The job is to find each line in the entries holding the string "computer" and copy that line.

> **MATERIAL SHOWN**
· · · · ·
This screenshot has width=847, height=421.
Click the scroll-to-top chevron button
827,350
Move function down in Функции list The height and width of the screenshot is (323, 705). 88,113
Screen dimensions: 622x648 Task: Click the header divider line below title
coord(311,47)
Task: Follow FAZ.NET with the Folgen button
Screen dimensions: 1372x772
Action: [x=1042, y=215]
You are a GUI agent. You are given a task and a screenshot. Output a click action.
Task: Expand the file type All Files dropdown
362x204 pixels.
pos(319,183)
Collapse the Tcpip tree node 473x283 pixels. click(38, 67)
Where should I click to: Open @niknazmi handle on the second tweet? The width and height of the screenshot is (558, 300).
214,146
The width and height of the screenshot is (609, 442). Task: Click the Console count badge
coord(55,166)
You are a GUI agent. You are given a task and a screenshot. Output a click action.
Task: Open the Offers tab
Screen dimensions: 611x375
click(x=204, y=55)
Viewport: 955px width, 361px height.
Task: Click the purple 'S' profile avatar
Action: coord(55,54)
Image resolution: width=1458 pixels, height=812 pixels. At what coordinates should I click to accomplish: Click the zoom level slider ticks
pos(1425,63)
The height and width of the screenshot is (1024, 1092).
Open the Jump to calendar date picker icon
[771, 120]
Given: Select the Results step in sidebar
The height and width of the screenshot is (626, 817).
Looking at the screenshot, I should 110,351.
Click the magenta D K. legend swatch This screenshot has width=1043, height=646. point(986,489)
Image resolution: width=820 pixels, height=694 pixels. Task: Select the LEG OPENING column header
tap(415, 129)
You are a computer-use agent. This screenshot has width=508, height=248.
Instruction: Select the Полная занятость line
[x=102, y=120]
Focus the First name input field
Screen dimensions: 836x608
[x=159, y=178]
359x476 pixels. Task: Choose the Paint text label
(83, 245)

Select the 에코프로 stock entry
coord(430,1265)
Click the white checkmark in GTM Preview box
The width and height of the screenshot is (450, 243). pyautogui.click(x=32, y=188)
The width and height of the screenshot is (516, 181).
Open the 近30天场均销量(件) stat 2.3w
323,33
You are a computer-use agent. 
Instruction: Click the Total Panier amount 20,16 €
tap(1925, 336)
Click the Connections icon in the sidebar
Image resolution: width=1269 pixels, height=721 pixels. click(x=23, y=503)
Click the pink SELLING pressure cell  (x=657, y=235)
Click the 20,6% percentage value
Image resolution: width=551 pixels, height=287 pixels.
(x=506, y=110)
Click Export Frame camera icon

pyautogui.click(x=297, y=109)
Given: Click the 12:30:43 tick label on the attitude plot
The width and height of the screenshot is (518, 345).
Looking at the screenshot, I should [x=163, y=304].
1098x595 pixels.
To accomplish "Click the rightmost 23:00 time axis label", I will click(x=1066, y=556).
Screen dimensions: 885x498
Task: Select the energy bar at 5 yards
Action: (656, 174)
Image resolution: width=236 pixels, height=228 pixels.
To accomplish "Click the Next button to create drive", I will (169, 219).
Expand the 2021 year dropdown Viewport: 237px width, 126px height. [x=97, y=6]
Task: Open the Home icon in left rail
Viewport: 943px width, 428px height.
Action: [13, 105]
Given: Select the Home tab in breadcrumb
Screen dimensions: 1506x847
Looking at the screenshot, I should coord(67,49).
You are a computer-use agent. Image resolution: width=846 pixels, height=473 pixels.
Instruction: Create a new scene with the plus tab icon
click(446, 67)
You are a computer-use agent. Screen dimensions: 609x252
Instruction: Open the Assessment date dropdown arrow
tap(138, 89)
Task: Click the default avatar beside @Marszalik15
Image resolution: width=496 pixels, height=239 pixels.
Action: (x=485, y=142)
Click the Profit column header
· · · · ·
> **TASK OUTPUT**
You are a computer-use agent. This screenshot has width=508, height=248.
You are a computer-use agent. 
You are a computer-use agent. Image resolution: width=846 pixels, height=473 pixels.
You are a computer-use agent. Screen dimensions: 609x252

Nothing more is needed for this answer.